In China, the human brain gene was introduced into the monkey embryo. This caused an international scientific scandal.

Transgenic organisms have not been a breakthrough in science for a long time. The first such experiments took place back in 1974.

when Staphylococcus aureus genes werespliced ​​in Escherichia coli. The first transgenic monkey with jellyfish genes was created back in 2001. Human genes are often added to monkeys to study autism, and mice have been injected with microcephalin on several occasions.

However, for the first time in history, Chinese scientists have used transgenic monkeys to study the genetic origins of the human brain.

As part of the study, a team of scientists introducedembryos monkeys human microcephalin.
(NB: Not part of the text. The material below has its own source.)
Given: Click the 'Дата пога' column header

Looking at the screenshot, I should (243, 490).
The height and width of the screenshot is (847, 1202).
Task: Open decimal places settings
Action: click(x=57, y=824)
As a result, 11 transgenic macaques were born, of which only five survived. Scientists believe that this made the monkeys smarter - it took the fetus's brain more time to form, but they demonstrate better memory skills and reactions faster than their unchanged peers.

This was the first attempt to understand the evolution of human knowledge using the transgenic monkey model.

Geneticist Bin Soo of the Kunming Institute of Zoology

Many experts and scientists have criticized the approachChinese researchers, since science has not yet reached a unified agreement on whether it is ethical to change animal genes, especially in the field of their consciousness, to study man. In addition, many European countries, as well as the United States prohibit such experiments.

Chinese scientists last half a year are incenter of scandals around experiments in the field of genetics. On January 22, the Chinese authorities officially confirmed the birth of the world's first children from the edited embryos - Lulu and Nana, as well as the pregnancy of another participant in the project. The birth of the world's first children with edited genes became known at the end of November, but the scientific community was skeptical about the statement made by geneticist He Jiankuya due to the lack of scientific work and research.

During the investigation, the Chinese authorities came toconcluded that He Jiankui conducted all experiments on the editing of embryo genes, trying to instill in them resistance to HIV, independently - without warning anyone about his experiments. The ministry’s report noted that He “intentionally avoided the attention of the authorities”, but did not explain what kind of supervision he was talking about.

As a result, the Chinese authorities will introduce criminal liability for scientists who conduct experiments with genomic editing without obtaining special permission.